Iran Menyita 6500 Alkitab

Sebanyak 6.500 Alkitab disita oleh pemerintah Iran. Seperti dilansir kantor berita Iran, Mohabat, seorang pejabat pemerintah setempat menuduh Alkitab dijadikan alat propaganda untuk menipu rakyat negara itu.

Dr Majid Abhari, seorang penasihat untuk masalah-masalah sosial komite parlemen Iran mengatakan, Alkitab telah digunakan oleh misionaris Kristen untuk tujuan penipuan dan propaganda, terutama kepada anak-anak, seperti dilansir kantor berita Mohabat.

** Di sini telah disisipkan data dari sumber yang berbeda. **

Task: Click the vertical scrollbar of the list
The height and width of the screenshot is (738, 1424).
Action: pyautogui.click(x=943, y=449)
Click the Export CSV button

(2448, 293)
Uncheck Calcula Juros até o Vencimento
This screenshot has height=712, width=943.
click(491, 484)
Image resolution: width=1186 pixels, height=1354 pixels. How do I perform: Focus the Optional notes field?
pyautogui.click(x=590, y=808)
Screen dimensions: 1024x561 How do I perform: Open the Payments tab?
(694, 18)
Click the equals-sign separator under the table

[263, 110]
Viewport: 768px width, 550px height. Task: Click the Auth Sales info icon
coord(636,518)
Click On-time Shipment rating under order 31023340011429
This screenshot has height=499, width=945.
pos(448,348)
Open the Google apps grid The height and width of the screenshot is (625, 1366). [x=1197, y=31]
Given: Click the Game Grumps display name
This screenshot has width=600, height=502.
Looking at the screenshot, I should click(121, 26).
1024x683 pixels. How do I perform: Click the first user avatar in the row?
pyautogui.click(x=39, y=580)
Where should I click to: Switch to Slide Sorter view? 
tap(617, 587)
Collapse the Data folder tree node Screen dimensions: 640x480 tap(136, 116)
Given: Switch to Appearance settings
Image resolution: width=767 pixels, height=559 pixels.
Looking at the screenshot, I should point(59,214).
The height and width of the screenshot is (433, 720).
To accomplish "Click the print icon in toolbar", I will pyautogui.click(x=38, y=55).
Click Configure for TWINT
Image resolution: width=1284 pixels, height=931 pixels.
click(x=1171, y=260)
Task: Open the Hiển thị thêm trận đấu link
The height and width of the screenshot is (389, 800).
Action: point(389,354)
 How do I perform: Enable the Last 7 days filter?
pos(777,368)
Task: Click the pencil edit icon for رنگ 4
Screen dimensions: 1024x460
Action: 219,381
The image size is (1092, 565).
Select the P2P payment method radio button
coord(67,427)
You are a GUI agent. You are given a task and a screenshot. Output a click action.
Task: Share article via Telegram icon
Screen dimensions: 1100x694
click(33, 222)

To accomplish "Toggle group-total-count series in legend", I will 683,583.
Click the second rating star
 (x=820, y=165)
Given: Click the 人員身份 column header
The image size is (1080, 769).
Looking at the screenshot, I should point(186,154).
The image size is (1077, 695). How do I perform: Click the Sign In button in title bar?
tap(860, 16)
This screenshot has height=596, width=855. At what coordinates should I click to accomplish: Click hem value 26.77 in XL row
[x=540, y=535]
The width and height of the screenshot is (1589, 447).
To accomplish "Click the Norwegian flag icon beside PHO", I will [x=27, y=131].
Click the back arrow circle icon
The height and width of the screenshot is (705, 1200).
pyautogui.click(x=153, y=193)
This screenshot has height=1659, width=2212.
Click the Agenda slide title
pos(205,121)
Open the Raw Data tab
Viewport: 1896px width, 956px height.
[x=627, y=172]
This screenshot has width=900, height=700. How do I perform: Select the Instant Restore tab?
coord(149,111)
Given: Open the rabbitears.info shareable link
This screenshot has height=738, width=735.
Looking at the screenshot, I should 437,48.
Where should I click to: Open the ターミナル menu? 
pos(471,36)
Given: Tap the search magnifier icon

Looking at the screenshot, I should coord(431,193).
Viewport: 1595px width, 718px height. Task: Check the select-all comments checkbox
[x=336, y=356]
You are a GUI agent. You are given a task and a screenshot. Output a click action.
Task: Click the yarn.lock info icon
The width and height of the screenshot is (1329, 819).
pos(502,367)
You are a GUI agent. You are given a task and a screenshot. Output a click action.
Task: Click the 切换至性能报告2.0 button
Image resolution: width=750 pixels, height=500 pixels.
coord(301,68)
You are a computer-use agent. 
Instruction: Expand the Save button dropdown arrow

Abhari tidak memberikan rincian lebih lanjut tentang penyitaan 6.500 Injil, tetapi ia hanya mengatakan: “Buku-buku (Alkitab) ini dibuat dengan kertas terbaik di dunia dalam ukuran saku”.

Ini bukan kali pertama pemerintah Iran menyita Alkitab, sebelumnya pada bulan November 2010 lalu, di daerah Darishk Polisi menyita 300 Alkitab dari penumpang bus lalu membakar Alkitab tersebut. Penyitaan Alkitab ini disinyalir karena kekhawatiran berlebih pemerintah terhadap Kristen dan banyaknya orang yang telah berpindah menjadi Kristen.